Mexico City, no longer on a lake, was on the edge of exploding. The thirty years of revolution which began in 1910 would kill 2 million citizens, and when Lawrence arrived there were soldiers riding on the roofs of cars, random shootings and the possibility of strikes at any moment. Lawrence’s mood, said Bynner, was equally incendiary. Once he began ranting about the failings of Mexico he would continue for hours; the country’s insurrections were, for Lawrence, a personal attack. But the immediate difference between America and Mexico, Lawrence wrote in ‘Au Revoir, USA’, was that the former put a ‘strain on the nerves’ and the latter put ‘a strain on the temper’.79
Having done an immense amount of preparatory reading (Mexico, Mabel noted sourly, had ‘some written “history”’, while ‘New Mexico had none’),80 Lawrence was alive to the current political scene. The revolutionary fervour he had imagined in Kangaroo was all too real here. In 1911, after thirty-five years of dictatorship, Porfirio Díaz was overthrown in a coup and fled to France. One of his atrocities, Lawrence reported to Bynner, was to summon the strikers to a meeting to address their grievances, then lock them inside the building and set it on fire.
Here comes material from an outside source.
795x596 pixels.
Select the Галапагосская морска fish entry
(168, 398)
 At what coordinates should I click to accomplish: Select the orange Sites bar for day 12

The history of Mexico was one of endless, wholesale cruelty: the Mesoamericans, the Spanish, the Aztecs, Porfirio Díaz, all ruled by fear. It was an unbreakable cycle: Mexico was the land of death. Díaz was replaced by Francisco Madero who, unable to resolve the conflict between the Bolshevists, the nationalists and the conservatives, was murdered in 1913 by his trusted general, Victoriano Huerta. Huerta’s own reign of terror lasted until 1914 when another coup forced him too into exile. Mexico was then controlled by warring factions until the Constitution of 1917, which expressed the ideals of the Revolution: land reform, ownership of the means of production, the banishment of foreign priests. The election of the revolutionary Venustiano Carranza in March 1917 then resulted in open war, and Carranza was murdered in 1920 when he was on the run with the state treasure. For the remainder of Carranza’s four-year term, the presidency was held by Adolfo de la Huerta who was replaced, in the September 1920 elections, by Álvaro Obregón. When Lawrence arrived in Mexico, Obregón was nearing the end of his term and the question of who was to succeed him was causing further disturbance, with a rebellion led by de la Huerta gathering headway. So Lawrence’s stay coincided with the first serious attempts to return the land to the people, get rid of the Catholic Church (the process described by Graham Greene as ‘the fiercest persecution of religion anywhere since the reign of Elizabeth’) and involve Mexican Indians in national life.